As visualised in Figure 4.1, demandForest consists of a preparation phase and an operational phase. In the preparation phase, historical demand is clustered into profiles with a k-means algorithm and the existing products are used to train the Random Forest and Quantile Regression Forest algorithms. In the operational phase, the profiles and algorithms are used to predict the demand of new products.
CHAPTER 4. PROPOSED METHOD AND EXPERIMENTAL DESIGN
Figure 4.1: Schematic overview of demandForest
In the preparation phase, we first cluster the demand patterns to obtain demand profiles. We cluster the normalised cumulative demand of historical items with the k-means algorithm. The algorithm is repeated 25 times to obtain a stable result, as discussed in Section 4.4.2. As also described in Section 4.4.2, the number of clusters are determined by the CH-index, which resulted in two clusters (e.g., the demand profiles) for all the data sets available for this research. Subsequently, the profiles are assigned to each item. After clustering, a Random Forest algorithm is trained to classify the profile based on the product characteristics.
Besides the prediction of the profile, the total demand during the introduction period is predicted. For this prediction, we use the Quantile Regression Forest algorithm. This algorithm does not only predict the expected demand (the mean), but also a full conditional distribution. This full conditional distribution provides insight into the potential uncertainty of the demand of a new product. The QRF algorithm is trained based on the product characteristics as well.

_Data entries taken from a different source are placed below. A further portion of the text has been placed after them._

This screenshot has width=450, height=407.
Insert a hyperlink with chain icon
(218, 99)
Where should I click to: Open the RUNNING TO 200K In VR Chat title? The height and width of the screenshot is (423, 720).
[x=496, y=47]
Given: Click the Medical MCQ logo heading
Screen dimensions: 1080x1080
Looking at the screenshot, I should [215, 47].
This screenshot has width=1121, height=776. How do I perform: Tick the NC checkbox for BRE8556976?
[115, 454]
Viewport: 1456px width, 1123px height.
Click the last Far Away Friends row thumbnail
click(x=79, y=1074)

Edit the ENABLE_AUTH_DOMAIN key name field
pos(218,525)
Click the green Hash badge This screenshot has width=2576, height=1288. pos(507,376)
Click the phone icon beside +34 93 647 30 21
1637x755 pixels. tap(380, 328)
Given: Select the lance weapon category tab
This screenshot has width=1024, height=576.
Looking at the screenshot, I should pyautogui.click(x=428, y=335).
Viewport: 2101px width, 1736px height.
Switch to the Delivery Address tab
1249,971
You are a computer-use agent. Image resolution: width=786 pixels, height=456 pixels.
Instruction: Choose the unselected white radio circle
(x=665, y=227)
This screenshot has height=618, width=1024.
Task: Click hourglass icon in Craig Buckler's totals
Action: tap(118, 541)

After the preparation phase, the trained algorithms can be used for predicting the demand and profile for new products. The final forecast for the complete introduction period can be obtained by combining the prediction of the profile and the total demand. Since it is not possible to order or sell half a product, the forecast in each week is rounded towards the closest integer. When new data becomes available from recently introduced products, the algorithms could be trained again. In that case, it will consider the new data, which statistically improves the accuracy of the predictions in the future. Besides predicting the demand, safety stock levels can be determined using the conditional distribution. For example, using quantile 0.9 is equal to a CSL of 90%, which implies a probability of not having a stock out of 90%. This only holds for the prediction of 18 weeks. What the CSL becomes when used in combination with a predicted profile should be investigated.